2. Check which file the issue is about. If it's a normal class or struct, it will be defined in .h file and has a constructor and other things in .cpp file. It is however possible that it is a private struct or class, which means it's defined in .cpp file and only used inside that file.
3. When fixing a class, please make sure that the whole file with this class definition is fixed, which means it works according to those standards:
   1. All fields of types: bool, int, float, double, quintXXX etc. and all pointers are initialized in the definition using the following style: int m_variable {0}; (name here is just an example - don't rename any variables, please). Make sure to initialize them to the default value for that class - especially with bools, you might need to check which one is the default one.
   2. Constructors should use initialization lists only to initialize non-default values.
4. After fixing one file, make extra sure that:
   1. every class in that file has been fixed,
   2. the new initialization system doesn't change the behaviour of the class (meaning: it will always be initialized either just how it was initialized, or how it is supposed to be initialized),
   3. you haven't removed any important initializations to non-default values,
   4. there is no initializations to default values left in constructors,
   5. you initialized all fields that Coverity issue complained about.

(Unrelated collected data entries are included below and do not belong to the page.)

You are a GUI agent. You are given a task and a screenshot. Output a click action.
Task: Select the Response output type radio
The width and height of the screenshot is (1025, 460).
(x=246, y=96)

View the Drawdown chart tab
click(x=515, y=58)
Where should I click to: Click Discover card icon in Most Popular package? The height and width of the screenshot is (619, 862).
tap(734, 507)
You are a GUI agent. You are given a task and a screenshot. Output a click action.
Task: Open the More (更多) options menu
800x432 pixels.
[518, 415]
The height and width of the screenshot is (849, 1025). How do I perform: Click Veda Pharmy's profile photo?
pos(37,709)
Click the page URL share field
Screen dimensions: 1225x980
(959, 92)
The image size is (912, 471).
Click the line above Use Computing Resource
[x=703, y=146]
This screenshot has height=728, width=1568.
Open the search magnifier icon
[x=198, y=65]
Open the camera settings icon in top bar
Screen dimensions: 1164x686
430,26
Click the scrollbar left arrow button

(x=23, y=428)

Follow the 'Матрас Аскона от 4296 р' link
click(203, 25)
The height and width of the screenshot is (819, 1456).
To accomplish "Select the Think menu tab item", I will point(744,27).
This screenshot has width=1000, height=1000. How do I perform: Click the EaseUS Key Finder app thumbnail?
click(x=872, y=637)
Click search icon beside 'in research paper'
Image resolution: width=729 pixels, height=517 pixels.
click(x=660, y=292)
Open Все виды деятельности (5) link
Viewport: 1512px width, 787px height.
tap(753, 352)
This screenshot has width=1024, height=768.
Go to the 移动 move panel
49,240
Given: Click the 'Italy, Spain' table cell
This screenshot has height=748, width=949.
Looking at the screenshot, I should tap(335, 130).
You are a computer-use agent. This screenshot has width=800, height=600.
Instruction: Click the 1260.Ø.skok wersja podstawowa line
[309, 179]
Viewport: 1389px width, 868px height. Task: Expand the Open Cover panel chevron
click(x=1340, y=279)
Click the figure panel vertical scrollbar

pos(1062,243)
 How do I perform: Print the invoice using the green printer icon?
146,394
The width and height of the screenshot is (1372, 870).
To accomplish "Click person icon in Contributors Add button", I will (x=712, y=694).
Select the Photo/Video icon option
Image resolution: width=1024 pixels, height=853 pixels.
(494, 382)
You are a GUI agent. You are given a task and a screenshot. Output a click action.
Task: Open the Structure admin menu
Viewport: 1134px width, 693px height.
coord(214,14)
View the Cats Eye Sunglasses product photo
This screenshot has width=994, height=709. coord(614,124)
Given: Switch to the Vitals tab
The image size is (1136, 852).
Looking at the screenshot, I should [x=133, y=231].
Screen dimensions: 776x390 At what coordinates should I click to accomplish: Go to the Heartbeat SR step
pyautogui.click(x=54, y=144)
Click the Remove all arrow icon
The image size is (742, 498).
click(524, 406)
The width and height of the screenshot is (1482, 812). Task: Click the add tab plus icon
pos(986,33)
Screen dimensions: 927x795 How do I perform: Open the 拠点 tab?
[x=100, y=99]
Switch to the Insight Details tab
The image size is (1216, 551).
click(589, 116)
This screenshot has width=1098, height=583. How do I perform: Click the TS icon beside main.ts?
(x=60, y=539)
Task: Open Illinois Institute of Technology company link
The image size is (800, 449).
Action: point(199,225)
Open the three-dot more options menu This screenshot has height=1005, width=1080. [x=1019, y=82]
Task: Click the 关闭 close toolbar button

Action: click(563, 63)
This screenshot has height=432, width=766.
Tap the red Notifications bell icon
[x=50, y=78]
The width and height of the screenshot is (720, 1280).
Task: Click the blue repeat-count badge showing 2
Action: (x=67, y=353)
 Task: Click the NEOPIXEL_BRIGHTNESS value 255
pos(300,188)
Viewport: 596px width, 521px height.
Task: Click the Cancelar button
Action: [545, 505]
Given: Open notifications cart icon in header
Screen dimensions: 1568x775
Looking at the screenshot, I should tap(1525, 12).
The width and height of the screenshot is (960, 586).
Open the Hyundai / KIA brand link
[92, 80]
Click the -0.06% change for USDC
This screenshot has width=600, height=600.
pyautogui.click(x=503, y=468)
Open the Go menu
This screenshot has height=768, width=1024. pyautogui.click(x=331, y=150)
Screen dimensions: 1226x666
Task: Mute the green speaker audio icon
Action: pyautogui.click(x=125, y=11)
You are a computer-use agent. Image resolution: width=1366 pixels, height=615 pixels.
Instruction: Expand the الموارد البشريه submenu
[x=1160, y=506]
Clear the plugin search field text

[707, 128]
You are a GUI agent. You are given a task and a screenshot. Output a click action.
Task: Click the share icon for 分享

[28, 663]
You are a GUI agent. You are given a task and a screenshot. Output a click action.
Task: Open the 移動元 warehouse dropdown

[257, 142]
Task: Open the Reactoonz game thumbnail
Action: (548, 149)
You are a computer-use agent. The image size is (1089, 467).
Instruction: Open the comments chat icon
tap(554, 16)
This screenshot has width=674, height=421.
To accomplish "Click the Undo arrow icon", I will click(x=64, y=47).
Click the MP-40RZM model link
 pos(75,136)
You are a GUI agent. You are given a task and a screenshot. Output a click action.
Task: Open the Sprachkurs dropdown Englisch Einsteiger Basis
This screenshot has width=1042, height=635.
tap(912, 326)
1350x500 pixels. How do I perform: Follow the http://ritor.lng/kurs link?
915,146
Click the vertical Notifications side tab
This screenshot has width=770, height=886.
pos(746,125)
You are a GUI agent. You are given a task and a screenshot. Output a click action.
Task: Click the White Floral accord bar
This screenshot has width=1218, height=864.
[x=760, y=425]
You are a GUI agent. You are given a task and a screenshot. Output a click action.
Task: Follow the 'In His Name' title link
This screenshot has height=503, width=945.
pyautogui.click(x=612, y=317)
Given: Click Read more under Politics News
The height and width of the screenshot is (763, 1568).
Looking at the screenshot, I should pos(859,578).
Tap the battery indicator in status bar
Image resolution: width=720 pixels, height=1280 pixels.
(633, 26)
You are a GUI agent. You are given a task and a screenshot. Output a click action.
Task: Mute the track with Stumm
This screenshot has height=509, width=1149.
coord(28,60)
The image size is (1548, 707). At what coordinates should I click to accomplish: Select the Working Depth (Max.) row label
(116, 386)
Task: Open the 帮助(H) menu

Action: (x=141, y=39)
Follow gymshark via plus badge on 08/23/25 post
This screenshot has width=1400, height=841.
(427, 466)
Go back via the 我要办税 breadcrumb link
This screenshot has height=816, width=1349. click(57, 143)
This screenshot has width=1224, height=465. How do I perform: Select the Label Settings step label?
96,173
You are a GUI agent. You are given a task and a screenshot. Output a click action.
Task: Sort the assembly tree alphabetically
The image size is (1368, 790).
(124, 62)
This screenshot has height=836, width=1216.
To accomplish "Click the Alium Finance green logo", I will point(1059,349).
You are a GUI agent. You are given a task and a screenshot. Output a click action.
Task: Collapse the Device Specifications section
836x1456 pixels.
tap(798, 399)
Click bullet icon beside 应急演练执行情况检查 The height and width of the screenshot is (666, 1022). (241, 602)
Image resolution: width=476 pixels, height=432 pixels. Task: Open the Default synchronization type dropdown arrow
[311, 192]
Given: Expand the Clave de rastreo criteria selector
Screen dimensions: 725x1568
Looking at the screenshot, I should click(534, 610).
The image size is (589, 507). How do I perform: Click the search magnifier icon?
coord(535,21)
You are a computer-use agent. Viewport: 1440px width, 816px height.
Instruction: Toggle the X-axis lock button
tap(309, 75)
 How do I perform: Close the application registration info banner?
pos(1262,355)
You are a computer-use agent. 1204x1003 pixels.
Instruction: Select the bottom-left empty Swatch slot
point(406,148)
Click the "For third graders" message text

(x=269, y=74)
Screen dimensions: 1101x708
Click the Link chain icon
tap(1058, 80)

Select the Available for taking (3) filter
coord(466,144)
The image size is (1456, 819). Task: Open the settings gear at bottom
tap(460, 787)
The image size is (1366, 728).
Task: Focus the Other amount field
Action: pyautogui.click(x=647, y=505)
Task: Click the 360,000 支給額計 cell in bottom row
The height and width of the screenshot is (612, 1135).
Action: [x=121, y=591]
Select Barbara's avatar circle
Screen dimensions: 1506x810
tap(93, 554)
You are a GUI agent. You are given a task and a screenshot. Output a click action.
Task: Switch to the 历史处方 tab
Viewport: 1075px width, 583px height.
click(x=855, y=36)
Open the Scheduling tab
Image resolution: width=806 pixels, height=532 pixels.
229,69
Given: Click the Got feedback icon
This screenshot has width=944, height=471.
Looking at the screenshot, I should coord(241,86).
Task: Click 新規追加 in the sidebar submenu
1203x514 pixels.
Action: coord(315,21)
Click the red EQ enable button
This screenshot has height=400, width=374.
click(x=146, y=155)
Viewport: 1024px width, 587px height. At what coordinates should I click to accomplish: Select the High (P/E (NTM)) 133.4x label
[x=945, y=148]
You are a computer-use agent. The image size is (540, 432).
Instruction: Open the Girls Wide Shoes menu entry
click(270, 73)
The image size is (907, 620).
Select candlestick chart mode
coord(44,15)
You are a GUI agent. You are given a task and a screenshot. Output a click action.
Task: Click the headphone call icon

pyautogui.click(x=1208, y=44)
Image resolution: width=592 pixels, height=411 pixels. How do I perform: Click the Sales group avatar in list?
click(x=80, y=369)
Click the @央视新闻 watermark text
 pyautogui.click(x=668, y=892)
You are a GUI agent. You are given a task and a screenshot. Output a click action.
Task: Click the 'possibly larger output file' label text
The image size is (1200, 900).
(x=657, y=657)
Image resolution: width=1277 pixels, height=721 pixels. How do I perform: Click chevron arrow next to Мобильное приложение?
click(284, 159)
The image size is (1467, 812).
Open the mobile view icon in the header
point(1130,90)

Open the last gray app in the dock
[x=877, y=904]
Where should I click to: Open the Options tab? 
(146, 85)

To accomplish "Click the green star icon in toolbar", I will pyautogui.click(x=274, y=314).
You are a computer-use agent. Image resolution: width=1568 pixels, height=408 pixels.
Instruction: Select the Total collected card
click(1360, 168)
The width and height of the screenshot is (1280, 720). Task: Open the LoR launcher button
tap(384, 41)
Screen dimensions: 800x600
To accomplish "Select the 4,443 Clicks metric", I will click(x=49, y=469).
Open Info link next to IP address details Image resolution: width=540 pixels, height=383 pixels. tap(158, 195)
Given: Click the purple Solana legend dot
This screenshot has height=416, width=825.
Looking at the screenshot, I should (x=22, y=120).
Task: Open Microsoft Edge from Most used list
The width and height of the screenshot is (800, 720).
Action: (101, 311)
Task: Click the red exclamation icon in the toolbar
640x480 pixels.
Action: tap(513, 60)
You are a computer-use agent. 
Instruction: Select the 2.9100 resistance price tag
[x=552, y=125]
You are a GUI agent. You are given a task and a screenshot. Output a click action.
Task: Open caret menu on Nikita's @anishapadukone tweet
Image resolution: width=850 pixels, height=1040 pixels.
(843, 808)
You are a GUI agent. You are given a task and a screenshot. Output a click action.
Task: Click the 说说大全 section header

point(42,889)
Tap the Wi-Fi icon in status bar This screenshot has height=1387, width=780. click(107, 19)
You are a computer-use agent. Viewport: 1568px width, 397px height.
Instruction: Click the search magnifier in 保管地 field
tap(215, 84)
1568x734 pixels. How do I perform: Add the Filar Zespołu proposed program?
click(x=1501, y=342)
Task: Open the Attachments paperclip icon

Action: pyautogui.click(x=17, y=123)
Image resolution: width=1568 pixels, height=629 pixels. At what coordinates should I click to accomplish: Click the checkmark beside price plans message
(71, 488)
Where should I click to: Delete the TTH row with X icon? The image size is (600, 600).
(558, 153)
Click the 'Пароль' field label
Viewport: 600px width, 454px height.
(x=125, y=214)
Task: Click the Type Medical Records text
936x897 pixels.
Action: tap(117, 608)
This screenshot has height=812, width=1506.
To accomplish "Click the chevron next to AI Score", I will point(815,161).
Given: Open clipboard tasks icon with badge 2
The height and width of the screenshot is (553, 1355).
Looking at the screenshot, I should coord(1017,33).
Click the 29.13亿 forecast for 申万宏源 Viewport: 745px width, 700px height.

5. If you're not sure about whether a specific type of field needs to be initialized, please just ask. Note: SP pointers, QVector<> etc. fields don't need initialization.
6. Bonus tip: if you manage to find tiar on IRC, she can give you a script that might or might not help to initialize the fields in some easiest cases. However lots of those issues needs manual work, and even those that do work with the script needs careful supervision, so you might prefer to do it all manually.